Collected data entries
◇ ◇ ◇

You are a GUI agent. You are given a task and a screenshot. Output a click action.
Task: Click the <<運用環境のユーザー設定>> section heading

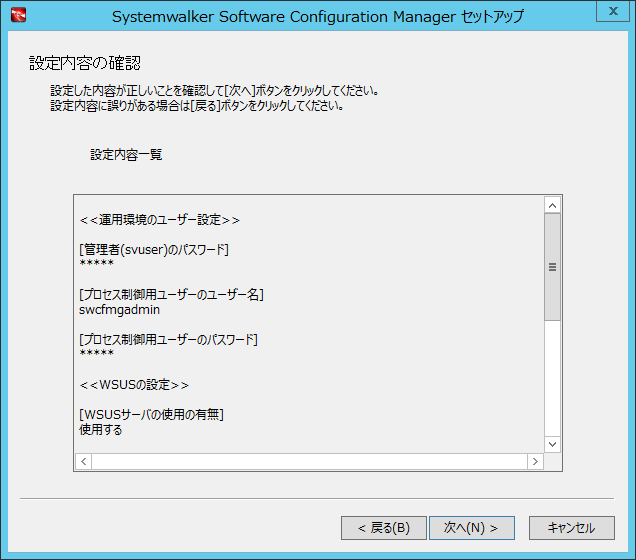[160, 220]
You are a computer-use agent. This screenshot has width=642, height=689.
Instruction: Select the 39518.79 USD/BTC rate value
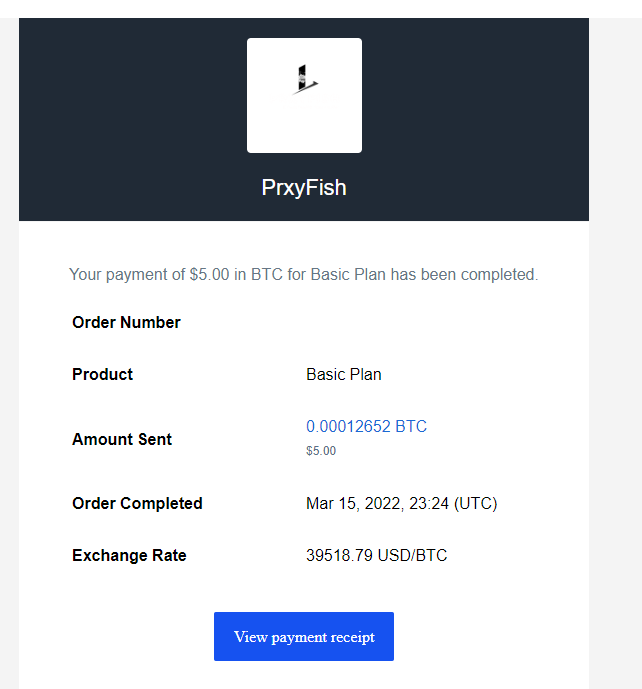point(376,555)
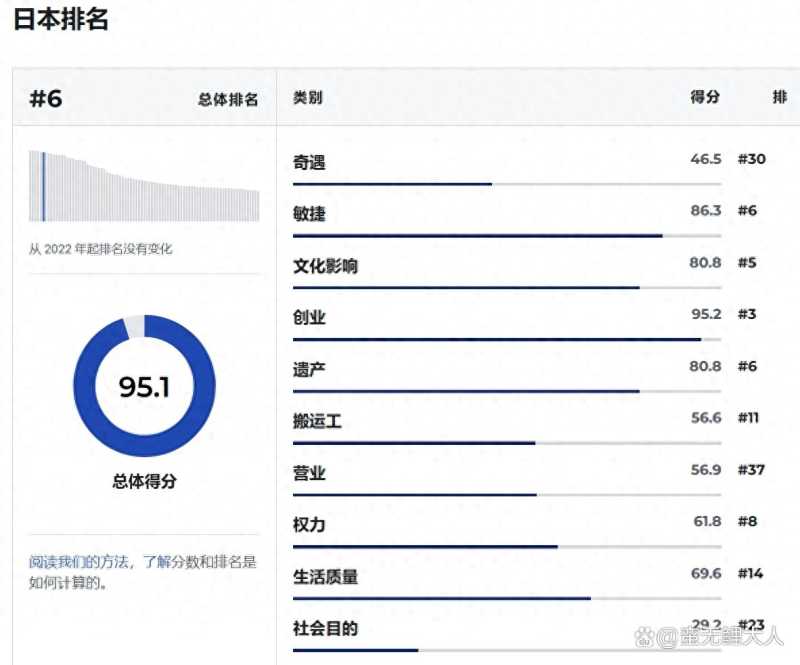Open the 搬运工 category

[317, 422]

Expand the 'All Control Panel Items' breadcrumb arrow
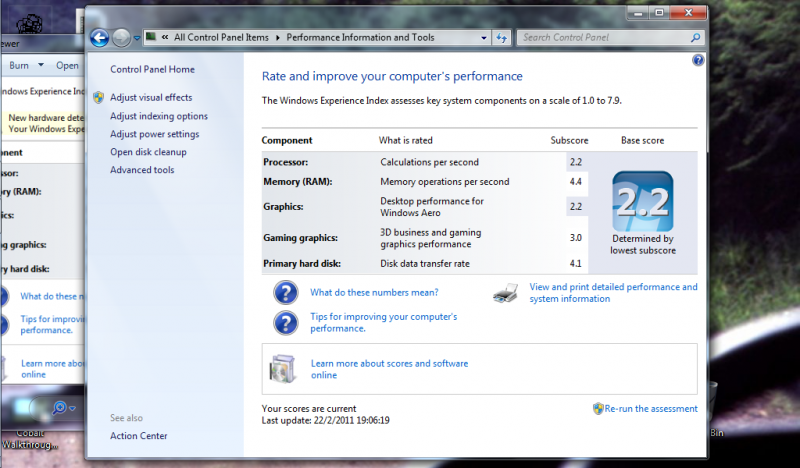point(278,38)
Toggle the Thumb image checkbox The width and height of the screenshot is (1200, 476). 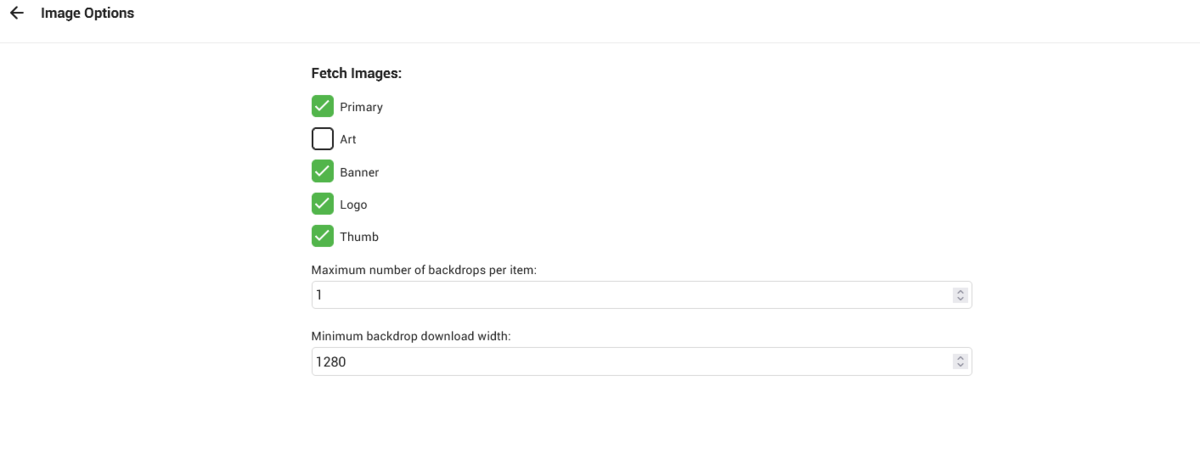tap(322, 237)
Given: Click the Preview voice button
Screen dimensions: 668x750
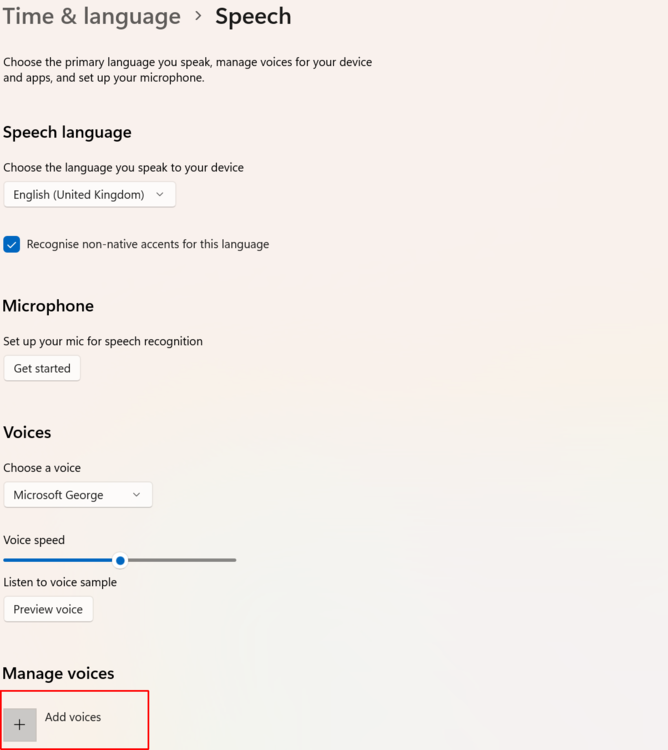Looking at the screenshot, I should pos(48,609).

◇ ◇ ◇

_Brief_: Beginning with the first line of the entries above, repeat each line word for word until the line with "You are a computer-use" has been given too. Omit the pictures.

_Worked solution_:
You are a GUI agent. You are given a task and a screenshot. Output a click action.
Task: Click the <<運用環境のユーザー設定>> section heading

[160, 220]
You are a computer-use agent. This screenshot has width=642, height=689.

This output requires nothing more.